FIG. 1.

Expression of mad3 in neural progenitor cells. (A) Caudal section of a day 11.5 p.c. mouse embryo. The neural tube (nt) shows little sign of differentiation, as evidenced by the absence of the IZ, and consists primarily of proliferating neural progenitors. Brown-stained nuclei indicate cells that have incorporated BrdU for 1 h and are in the S phase of the cell cycle. The section was also hybridized with a mad3 antisense riboprobe. mad3 signal is realtively weakly detected in the proliferating neural progenitors but can be seen in tissue surrounding the neural tube (see panel D). (B) The expression of mad3 is restricted to the periphery of the VZ. No signal is detected in the IZ with the mad3 probe on this day 10.5 p.c. transverse section. (C) Transverse section though the neural tube in a truncal location at day 11.5 p.c.
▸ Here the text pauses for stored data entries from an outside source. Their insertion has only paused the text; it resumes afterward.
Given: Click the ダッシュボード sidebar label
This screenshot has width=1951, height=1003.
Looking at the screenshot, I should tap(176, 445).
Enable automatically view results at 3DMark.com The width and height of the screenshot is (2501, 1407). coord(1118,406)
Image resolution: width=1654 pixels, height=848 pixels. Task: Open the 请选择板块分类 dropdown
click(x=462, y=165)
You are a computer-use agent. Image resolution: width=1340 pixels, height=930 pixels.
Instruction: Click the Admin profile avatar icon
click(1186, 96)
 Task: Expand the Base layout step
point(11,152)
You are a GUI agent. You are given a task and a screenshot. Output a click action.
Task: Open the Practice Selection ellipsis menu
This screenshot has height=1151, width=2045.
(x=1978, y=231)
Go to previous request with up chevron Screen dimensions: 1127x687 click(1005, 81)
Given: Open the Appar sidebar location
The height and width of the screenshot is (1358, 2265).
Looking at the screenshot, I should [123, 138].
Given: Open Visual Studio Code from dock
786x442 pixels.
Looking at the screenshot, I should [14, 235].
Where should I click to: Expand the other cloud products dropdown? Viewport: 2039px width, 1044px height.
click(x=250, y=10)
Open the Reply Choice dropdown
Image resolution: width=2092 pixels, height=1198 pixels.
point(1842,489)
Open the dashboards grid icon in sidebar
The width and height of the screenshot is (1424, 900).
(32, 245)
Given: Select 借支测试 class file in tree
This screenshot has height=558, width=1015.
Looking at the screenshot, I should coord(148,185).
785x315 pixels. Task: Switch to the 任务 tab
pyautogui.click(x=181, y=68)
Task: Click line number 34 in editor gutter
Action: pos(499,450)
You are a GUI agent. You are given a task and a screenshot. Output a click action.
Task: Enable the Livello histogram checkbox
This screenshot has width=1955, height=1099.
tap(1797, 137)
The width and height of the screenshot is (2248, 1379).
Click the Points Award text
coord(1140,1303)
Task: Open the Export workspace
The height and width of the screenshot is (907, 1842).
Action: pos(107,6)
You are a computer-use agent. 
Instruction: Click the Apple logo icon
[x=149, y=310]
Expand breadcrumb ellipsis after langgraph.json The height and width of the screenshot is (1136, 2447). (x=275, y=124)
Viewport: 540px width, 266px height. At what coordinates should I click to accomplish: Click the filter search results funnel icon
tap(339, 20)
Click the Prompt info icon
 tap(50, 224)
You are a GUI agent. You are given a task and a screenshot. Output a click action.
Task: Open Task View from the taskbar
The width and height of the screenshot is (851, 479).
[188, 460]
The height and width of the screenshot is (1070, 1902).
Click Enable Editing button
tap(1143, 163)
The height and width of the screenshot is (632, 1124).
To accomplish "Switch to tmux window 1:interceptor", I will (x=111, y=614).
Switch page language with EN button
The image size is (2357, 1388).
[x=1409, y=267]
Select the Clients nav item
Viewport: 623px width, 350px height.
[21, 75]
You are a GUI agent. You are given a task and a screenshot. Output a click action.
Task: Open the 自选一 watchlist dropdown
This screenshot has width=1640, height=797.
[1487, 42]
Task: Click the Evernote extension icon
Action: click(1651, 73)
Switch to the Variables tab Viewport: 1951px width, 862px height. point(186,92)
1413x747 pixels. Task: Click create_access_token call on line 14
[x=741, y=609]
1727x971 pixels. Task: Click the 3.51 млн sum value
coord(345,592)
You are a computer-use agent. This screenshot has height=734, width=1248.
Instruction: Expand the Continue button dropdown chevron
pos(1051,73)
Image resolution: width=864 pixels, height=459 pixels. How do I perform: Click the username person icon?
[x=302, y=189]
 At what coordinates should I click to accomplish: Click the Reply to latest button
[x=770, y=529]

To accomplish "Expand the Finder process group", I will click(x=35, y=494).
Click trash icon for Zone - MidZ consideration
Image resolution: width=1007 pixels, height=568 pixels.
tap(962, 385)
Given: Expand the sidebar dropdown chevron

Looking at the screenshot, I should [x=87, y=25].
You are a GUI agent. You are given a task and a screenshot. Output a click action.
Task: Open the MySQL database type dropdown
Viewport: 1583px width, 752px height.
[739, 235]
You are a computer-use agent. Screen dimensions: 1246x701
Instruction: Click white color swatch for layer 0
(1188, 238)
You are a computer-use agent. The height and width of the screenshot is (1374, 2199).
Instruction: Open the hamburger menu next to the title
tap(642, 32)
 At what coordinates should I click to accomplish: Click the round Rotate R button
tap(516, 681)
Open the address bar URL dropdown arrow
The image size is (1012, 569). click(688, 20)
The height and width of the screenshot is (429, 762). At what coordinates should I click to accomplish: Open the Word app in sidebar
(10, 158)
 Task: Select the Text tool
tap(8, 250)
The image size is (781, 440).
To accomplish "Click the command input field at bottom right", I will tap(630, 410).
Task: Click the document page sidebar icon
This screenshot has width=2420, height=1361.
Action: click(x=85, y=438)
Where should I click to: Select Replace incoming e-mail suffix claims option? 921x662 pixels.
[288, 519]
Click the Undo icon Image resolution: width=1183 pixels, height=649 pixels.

Cells in S phase of the cell cycle are labeled with BrdU (1 h) (brown stain). In the neural tube, the labeled nuclei are localized at the periphery of the VZ. The IZ contains the postmitotic neurons unlabeled with BrdU. Occasional endothelial cells are BrdU labeled. (D) Colocalization of BrdU-positive cells and mad3 in situ hybridization signal. Shown is a transverse section of the neural tube at day 11.5 p.c. processed for immunocytochemistry for the detection of BrdU-incorporating cells and for in situ hybridization to detect mad3. The nuclei at the periphery of the VZ are labeled by BrdU and are also highlighted by the mad3 hybridization signal. Doubly labeled cells can also be observed in the dorsolateral part of the neural tube and are likely to be neural crest cells (arrows). (E) Higher magnification of the VZ pictured in panel D, showing the juxtaposition of mad3 expression and the BrdU-labeled neural progenitors.